Golfo Pérsico: el antecedente de 1990 que reaparece en el debate por el alineamiento de Milei

La política exterior del país dio un giro con respecto a décadas anteriores, pero no es la primera vez que la Argentina se ofrece como “alfil” de grandes potencias en guerra.

OPERATIVO ALFIL. Buques argentinos tomaron parte hace 35 años de una acción conjunta en la Guerra del Golfo. OPERATIVO ALFIL. Buques argentinos tomaron parte hace 35 años de una acción conjunta en la Guerra del Golfo.
Hace 12 Hs

BUENOS AIRES.- La reciente disposición de los Estados Unidos de considerar opciones militares para escoltar buques en el Estrecho de Ormuz, en el marco de las crecientes hostilidades con Irán, ha reactivado el debate sobre los límites y alcances de la política exterior argentina, consigna una publicación del medio digital “El Mundo en Conflicto”.

En un escenario global marcado por la volatilidad, la administración de Javier Milei retoma un paradigma de alineamiento estratégico que encuentra su antecedente más directo en 1990, cuando el país rompió su tradicional neutralidad para participar en la Guerra del Golfo.

Un quiebre histórico

Hace 35 años, la invasión de Irak a Kuwait forzó un giro drástico en la diplomacia nacional. Bajo la presidencia de Carlos Menem, Argentina ejecutó el Operativo Alfil, desplegando la Fuerza de Tareas 88 (FT.88) en apoyo a las resoluciones del Consejo de Seguridad de las Naciones Unidas. Aquella misión representó el fin del aislamiento diplomático y un desafío logístico sin precedentes para la Armada Argentina.

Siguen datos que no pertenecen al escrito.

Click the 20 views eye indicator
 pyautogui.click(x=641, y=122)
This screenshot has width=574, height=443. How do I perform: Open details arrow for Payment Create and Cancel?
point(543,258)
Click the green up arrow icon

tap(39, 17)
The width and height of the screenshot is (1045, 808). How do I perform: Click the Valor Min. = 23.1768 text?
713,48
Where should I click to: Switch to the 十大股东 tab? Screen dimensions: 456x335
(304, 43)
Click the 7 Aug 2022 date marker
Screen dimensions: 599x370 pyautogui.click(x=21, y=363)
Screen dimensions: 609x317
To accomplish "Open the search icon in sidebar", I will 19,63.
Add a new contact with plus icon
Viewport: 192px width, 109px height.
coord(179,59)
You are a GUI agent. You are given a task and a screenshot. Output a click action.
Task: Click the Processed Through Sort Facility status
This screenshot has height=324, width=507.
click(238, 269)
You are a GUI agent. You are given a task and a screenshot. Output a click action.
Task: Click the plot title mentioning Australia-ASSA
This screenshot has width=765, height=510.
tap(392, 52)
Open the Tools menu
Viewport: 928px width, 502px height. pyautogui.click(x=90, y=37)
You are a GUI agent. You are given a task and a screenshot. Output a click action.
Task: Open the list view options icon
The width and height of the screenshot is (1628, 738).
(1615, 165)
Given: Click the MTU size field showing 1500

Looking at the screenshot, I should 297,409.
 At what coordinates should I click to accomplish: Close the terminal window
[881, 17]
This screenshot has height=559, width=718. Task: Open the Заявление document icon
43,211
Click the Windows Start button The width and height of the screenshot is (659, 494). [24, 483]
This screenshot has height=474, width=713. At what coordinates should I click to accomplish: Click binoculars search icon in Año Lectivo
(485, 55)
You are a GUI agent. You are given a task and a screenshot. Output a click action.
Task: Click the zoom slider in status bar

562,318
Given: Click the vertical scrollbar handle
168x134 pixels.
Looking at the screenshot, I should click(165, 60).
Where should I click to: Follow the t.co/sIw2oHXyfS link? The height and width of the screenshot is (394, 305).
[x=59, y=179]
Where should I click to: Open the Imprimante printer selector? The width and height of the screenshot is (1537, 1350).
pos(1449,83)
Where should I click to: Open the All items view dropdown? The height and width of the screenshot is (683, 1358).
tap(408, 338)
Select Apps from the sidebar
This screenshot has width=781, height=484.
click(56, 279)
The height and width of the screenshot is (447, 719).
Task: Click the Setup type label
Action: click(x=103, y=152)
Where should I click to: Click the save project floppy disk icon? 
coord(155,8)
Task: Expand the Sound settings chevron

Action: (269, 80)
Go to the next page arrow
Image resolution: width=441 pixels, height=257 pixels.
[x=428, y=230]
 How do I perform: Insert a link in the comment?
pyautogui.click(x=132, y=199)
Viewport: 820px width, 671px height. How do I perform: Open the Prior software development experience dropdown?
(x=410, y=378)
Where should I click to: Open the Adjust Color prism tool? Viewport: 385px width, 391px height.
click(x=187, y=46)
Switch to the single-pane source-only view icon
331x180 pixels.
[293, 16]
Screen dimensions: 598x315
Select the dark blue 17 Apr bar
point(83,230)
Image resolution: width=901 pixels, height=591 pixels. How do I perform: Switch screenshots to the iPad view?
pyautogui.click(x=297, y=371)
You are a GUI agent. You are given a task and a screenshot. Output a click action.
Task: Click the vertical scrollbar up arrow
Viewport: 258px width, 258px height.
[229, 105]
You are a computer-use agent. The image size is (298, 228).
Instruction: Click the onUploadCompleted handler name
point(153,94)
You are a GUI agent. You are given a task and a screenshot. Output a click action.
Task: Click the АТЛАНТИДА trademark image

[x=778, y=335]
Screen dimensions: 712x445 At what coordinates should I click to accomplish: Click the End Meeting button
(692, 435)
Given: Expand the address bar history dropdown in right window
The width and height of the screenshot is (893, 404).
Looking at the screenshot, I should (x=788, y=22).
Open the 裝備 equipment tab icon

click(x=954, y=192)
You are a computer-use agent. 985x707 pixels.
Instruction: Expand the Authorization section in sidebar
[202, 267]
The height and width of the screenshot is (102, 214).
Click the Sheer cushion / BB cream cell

El despliegue se organizó en dos etapas. En septiembre de 1990, el destructor ARA “Almirante Brown” y la corbeta ARA “Spiro” iniciaron tareas de interdicción marítima a 11.000 millas de distancia.

En febrero de 1991, el relevo llegó con la corbeta ARA “Rosales” y el buque transporte ARA “Bahía San Blas”, encargado de enviar ayuda humanitaria.

Durante la fase operativa conocida como Desert Storm (Tormenta del Desierto), los buques argentinos realizaron cerca de 700 interceptaciones y tareas de escolta, logrando un reconocimiento técnico por parte de la coalición internacional.

Debate sin saldar

El Operativo Alfil no estuvo exento de controversia política. En el Congreso, el debate entre el oficialismo, que encabezaba Menem, y la Unión Cívica Radical expuso dos visiones contrapuestas.

Mientras el gobierno defendía un “alineamiento pragmático” para obtener réditos económicos en un nuevo orden mundial tras la caída del Muro de Berlín, la oposición denunciaba una subordinación de la agenda de seguridad nacional a intereses extranjeros sin la debida consulta legislativa.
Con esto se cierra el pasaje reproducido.